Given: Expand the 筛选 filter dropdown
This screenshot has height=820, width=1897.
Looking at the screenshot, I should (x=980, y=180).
+ + + +
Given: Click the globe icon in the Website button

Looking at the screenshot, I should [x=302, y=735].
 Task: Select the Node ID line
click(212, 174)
+ + + +
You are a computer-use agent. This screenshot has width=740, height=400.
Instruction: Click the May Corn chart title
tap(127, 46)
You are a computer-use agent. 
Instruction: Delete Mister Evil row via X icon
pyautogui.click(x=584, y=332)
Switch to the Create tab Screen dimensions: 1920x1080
+ + + +
Your task: Pick out all lines from the data above in which the word "agent" appears.

Output of the task:
You are a computer-use agent. This screenshot has width=740, height=400.
You are a computer-use agent. 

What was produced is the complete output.